• **EXERCISE AIM**: Starting at the line that contains "Accessibility Statement (313, 1628)", please transcribe every line through the end of the entries, exactly and with no pictures.

————————

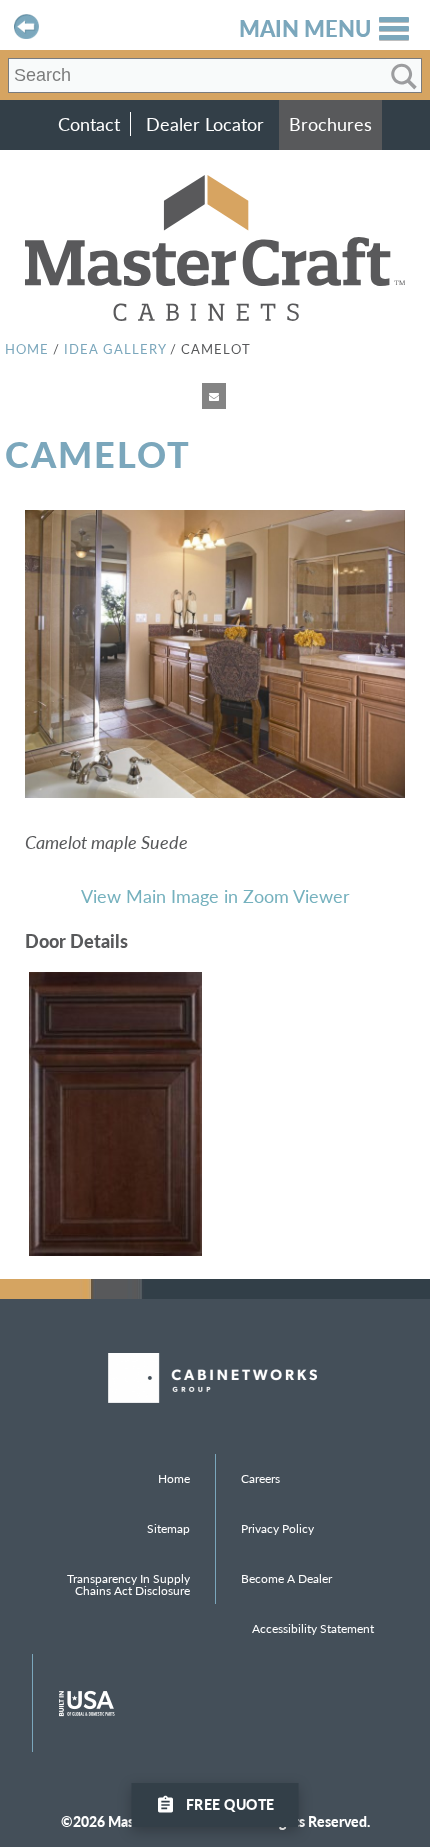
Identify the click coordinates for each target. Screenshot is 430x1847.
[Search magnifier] (403, 76)
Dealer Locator (205, 124)
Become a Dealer (286, 1578)
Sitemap (168, 1528)
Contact (89, 124)
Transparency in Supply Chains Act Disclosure (128, 1584)
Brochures (330, 124)
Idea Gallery (115, 348)
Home (27, 348)
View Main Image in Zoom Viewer (215, 895)
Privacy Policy (277, 1528)
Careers (260, 1478)
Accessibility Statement (313, 1628)
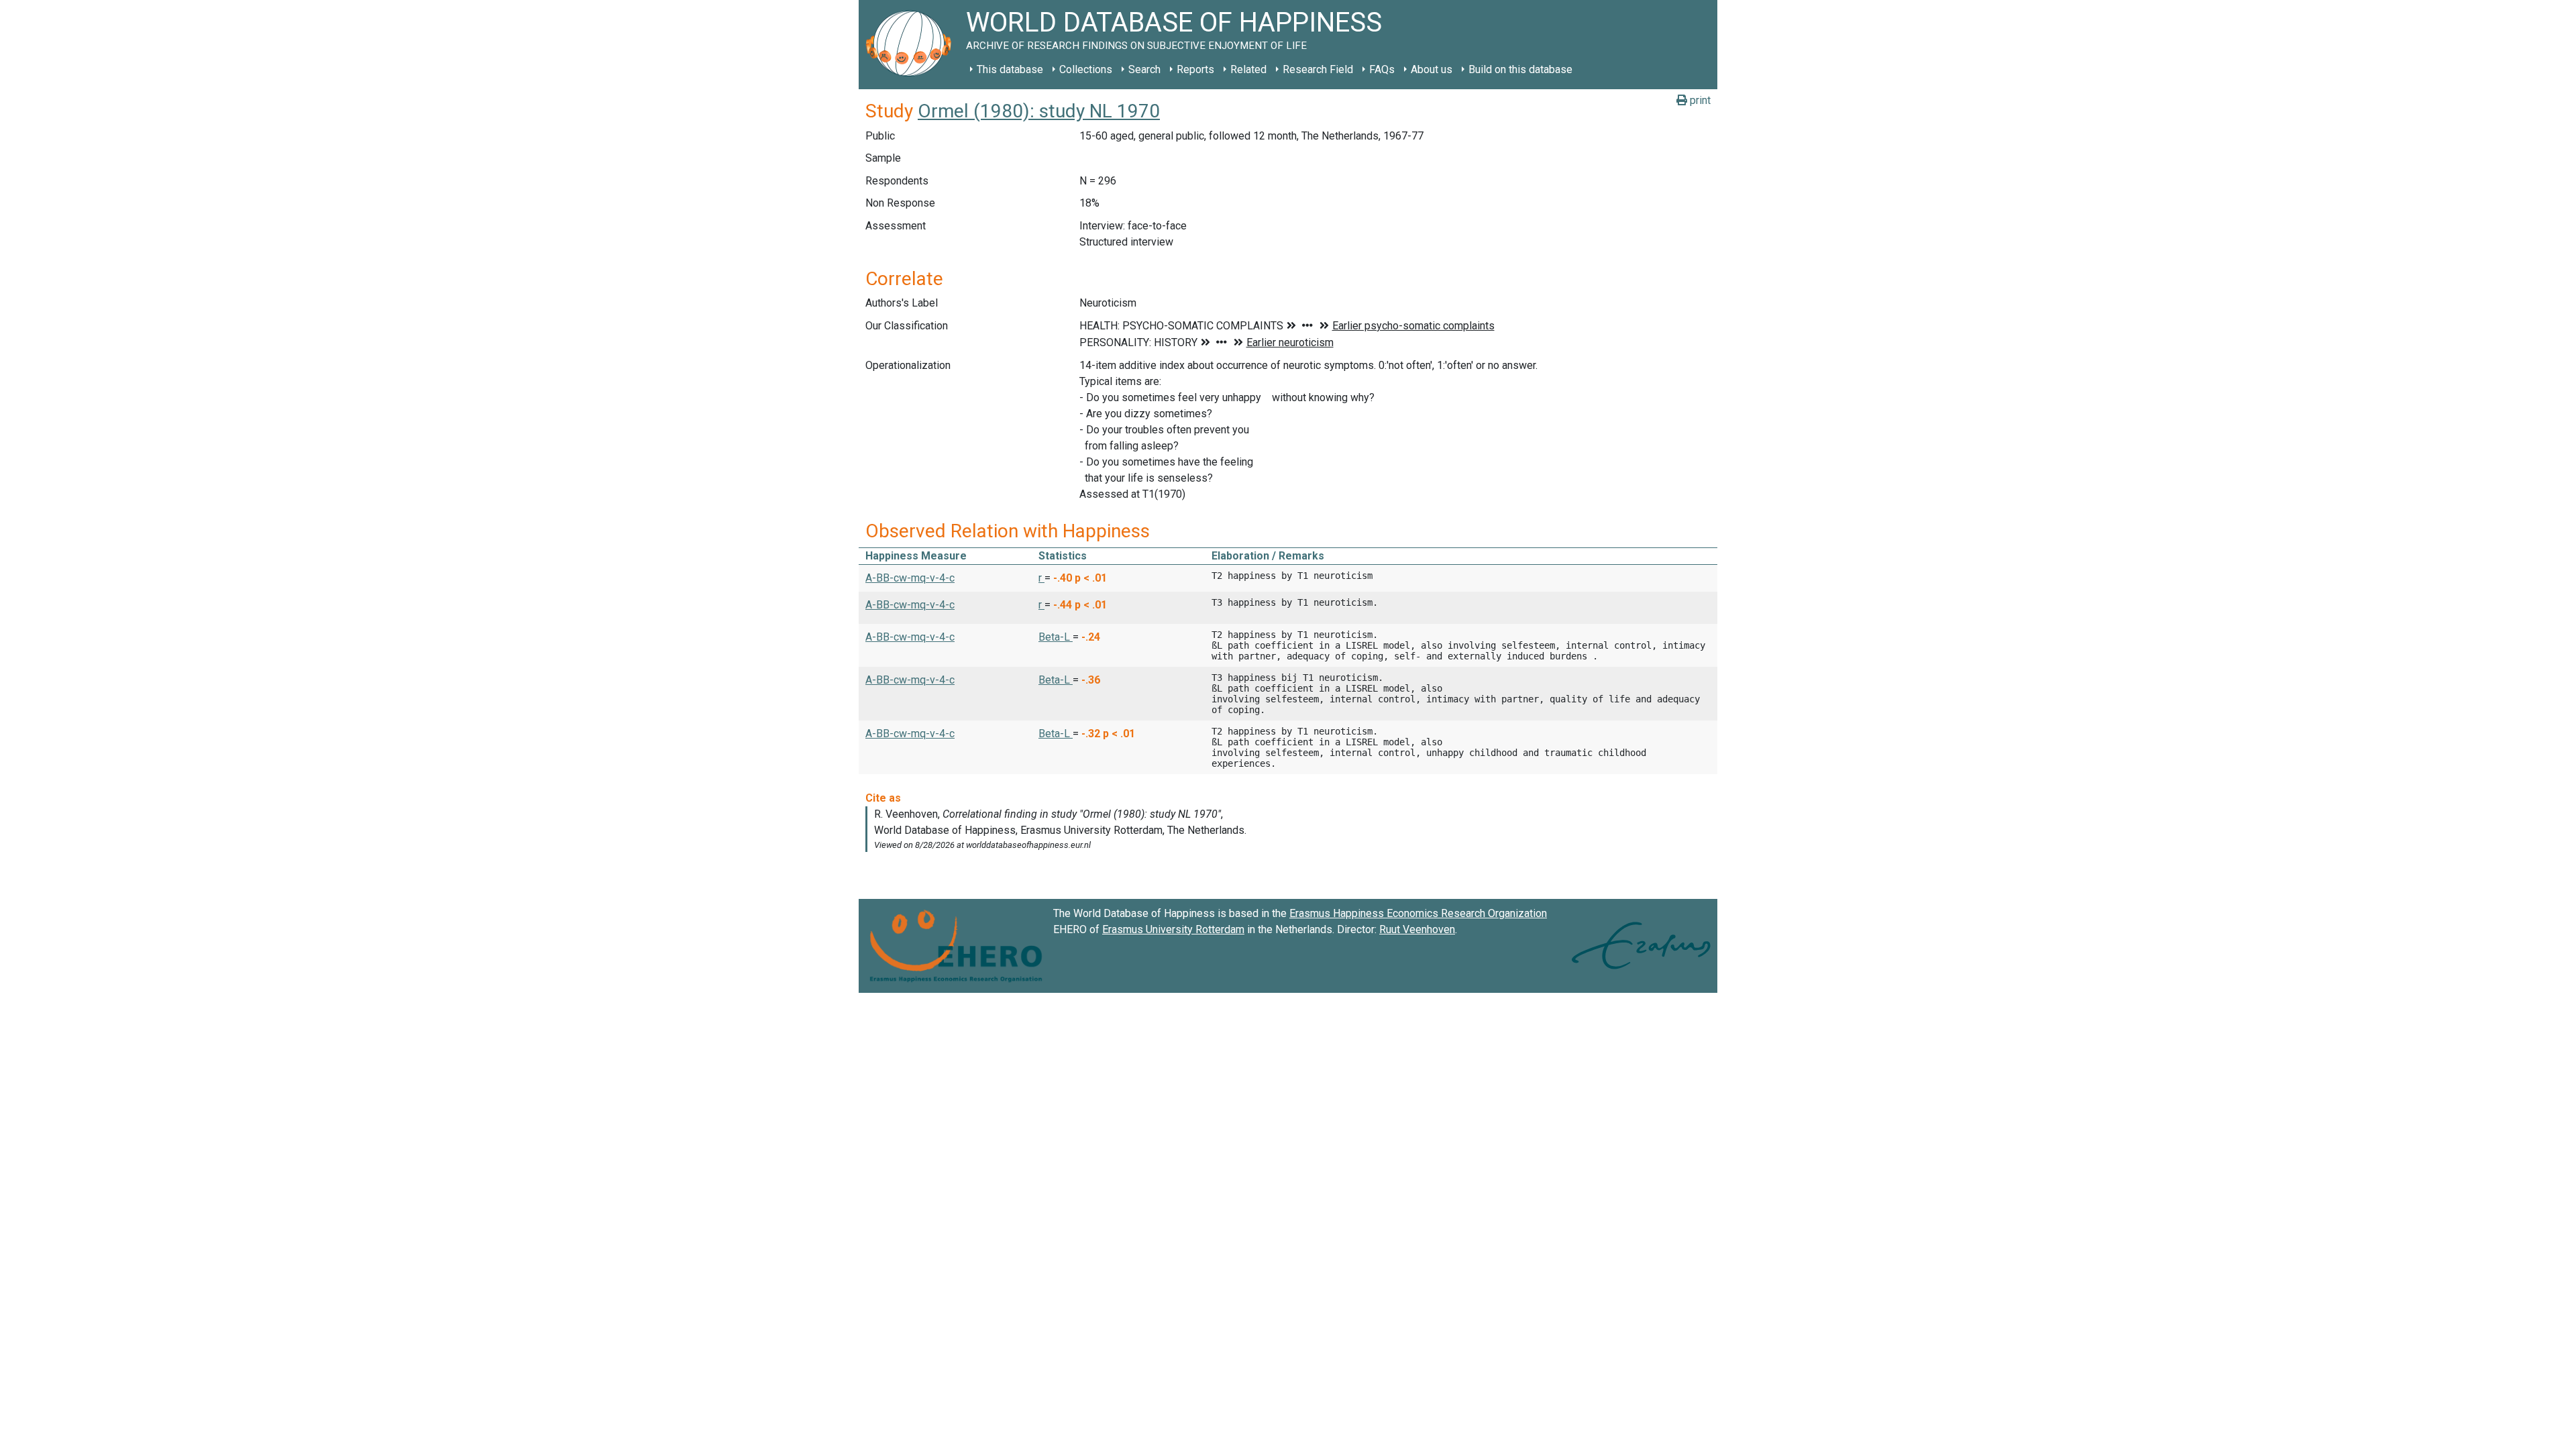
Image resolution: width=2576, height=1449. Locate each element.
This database (1010, 69)
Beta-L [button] (1055, 637)
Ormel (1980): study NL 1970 (1039, 111)
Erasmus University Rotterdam (1173, 929)
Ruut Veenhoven (1417, 929)
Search (1144, 69)
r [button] (1041, 578)
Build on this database (1520, 69)
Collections (1085, 69)
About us (1431, 69)
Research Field (1318, 69)
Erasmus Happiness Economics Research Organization (1418, 913)
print (1699, 100)
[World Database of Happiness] (912, 44)
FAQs (1382, 69)
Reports (1195, 69)
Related (1248, 69)
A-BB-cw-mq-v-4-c (910, 578)
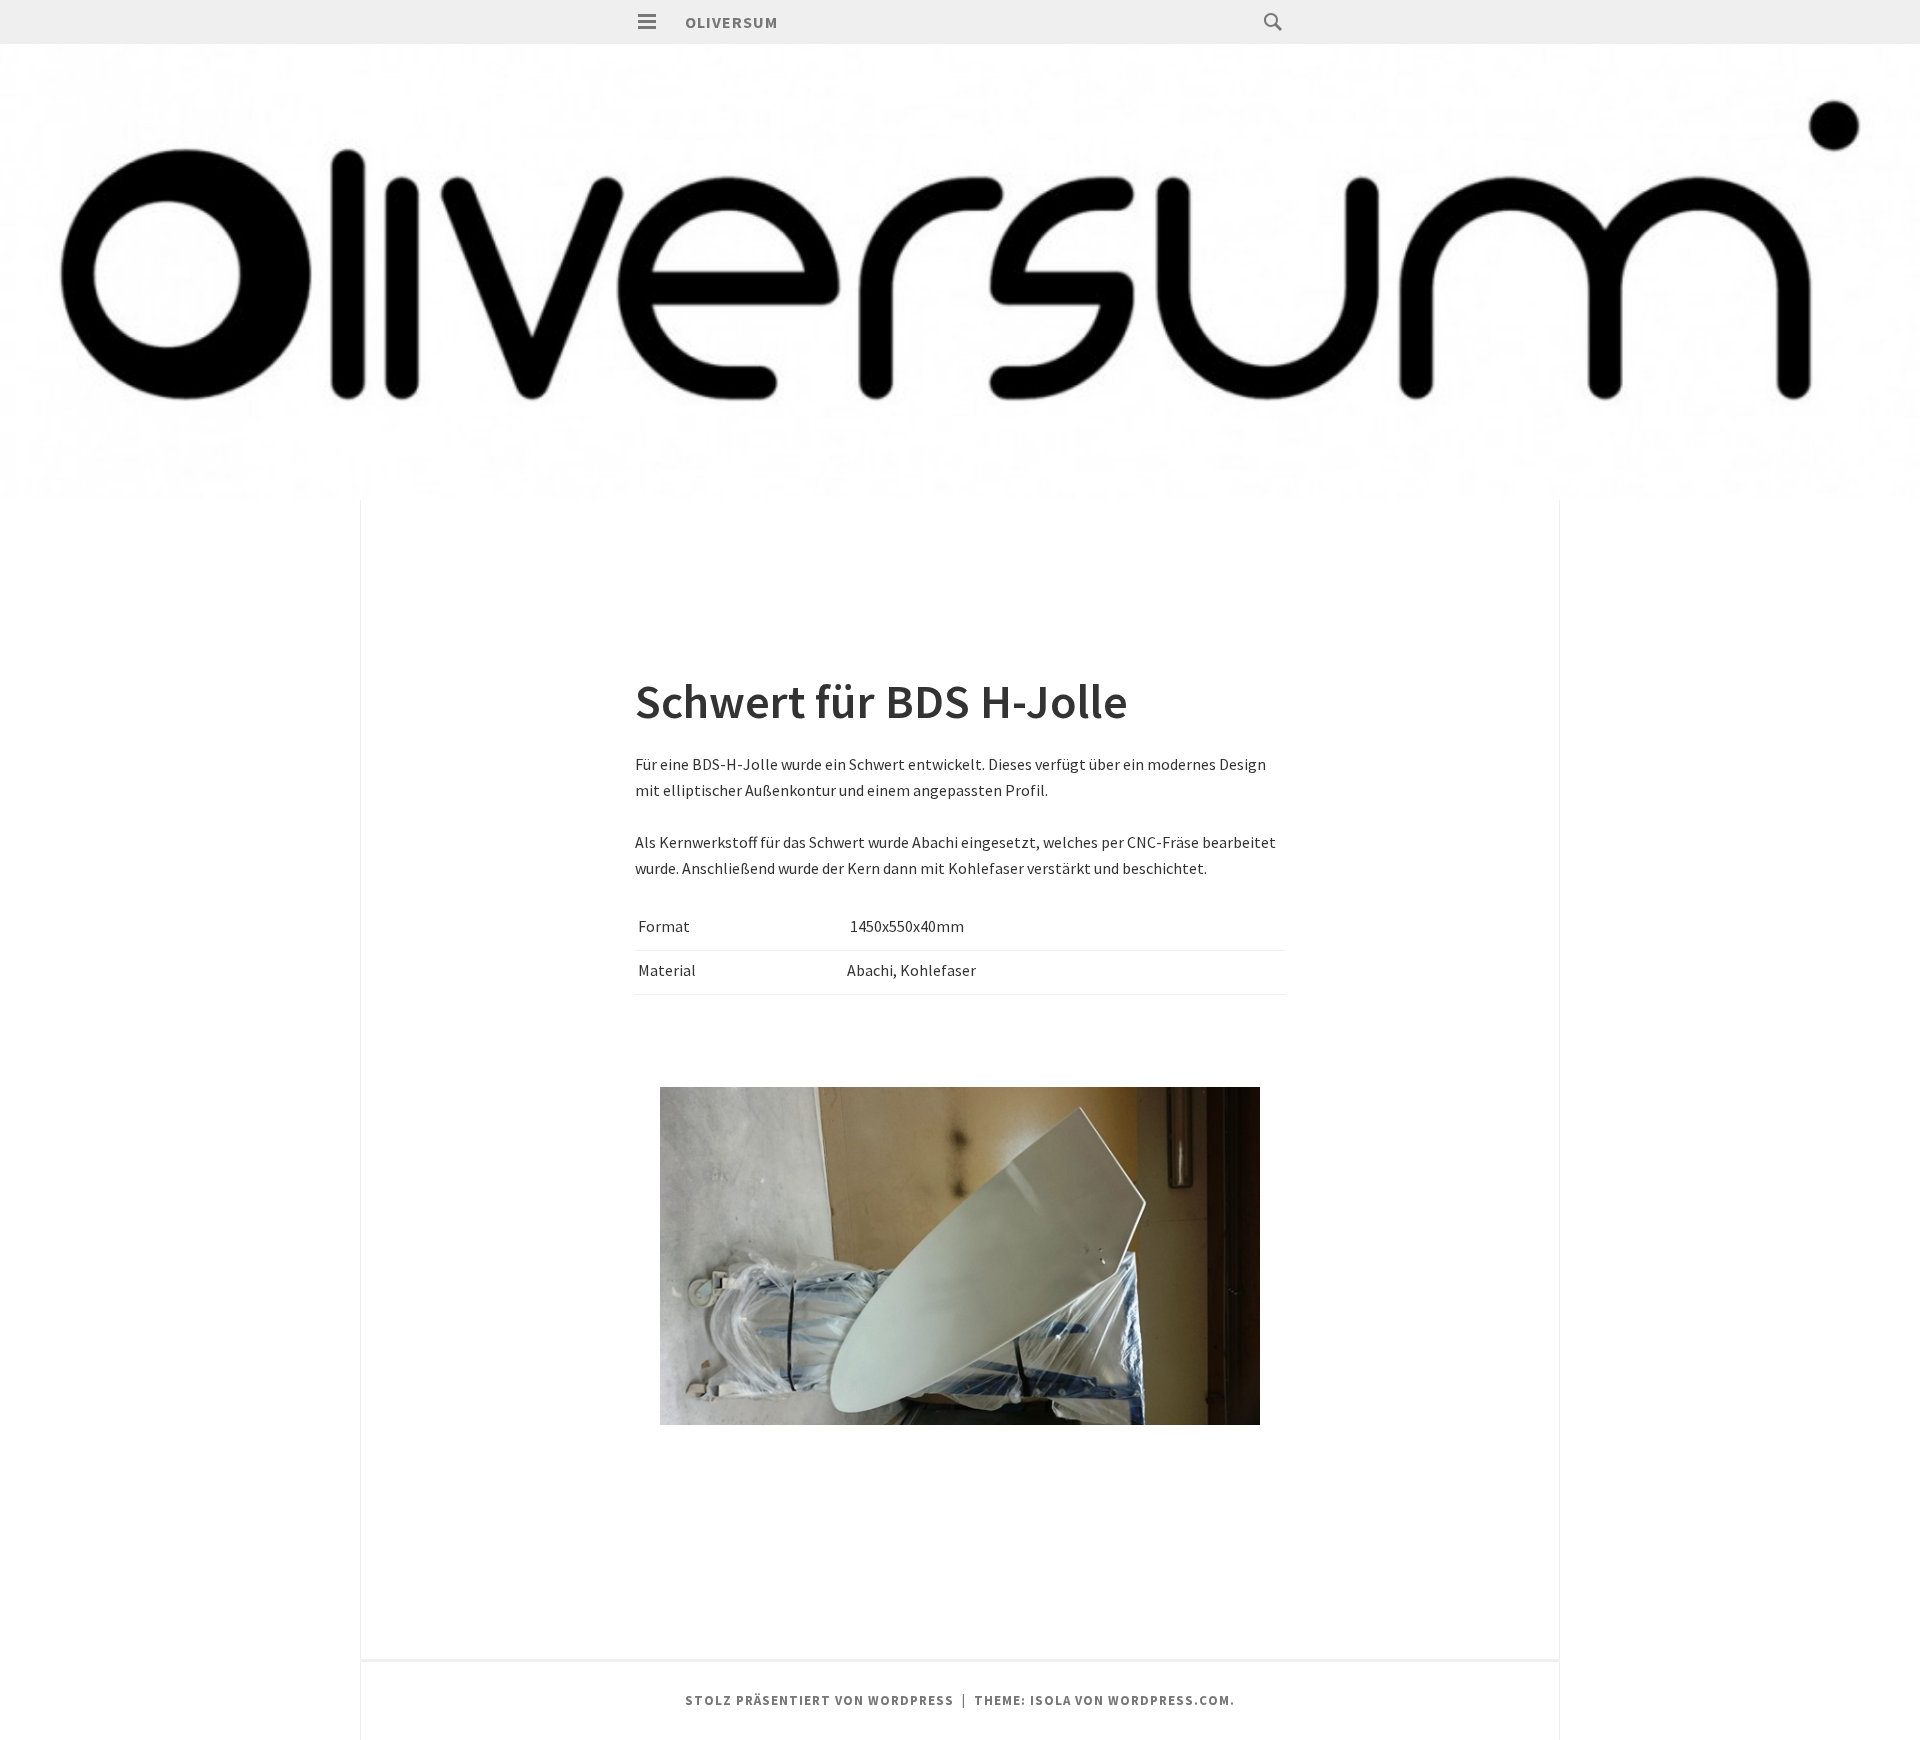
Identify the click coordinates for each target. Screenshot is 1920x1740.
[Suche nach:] (1268, 21)
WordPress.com (1169, 1700)
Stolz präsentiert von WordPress (819, 1700)
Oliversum (731, 22)
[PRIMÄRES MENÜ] (647, 22)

————————

• **RESPONSE AREA**:
Accessibility Statement (313, 1628)
Image resolution: width=2576, height=1449. Locate each element.
This database (1010, 69)
Beta-L [button] (1055, 637)
Ormel (1980): study NL 1970 (1039, 111)
Erasmus University Rotterdam (1173, 929)
Ruut Veenhoven (1417, 929)
Search (1144, 69)
r [button] (1041, 578)
Build on this database (1520, 69)
Collections (1085, 69)
About us (1431, 69)
Research Field (1318, 69)
Erasmus Happiness Economics Research Organization (1418, 913)
print (1699, 100)
[World Database of Happiness] (912, 44)
FAQs (1382, 69)
Reports (1195, 69)
Related (1248, 69)
A-BB-cw-mq-v-4-c (910, 578)
Identify the click coordinates for each target. Screenshot is 1920x1740.
[Suche nach:] (1268, 21)
WordPress.com (1169, 1700)
Stolz präsentiert von WordPress (819, 1700)
Oliversum (731, 22)
[PRIMÄRES MENÜ] (647, 22)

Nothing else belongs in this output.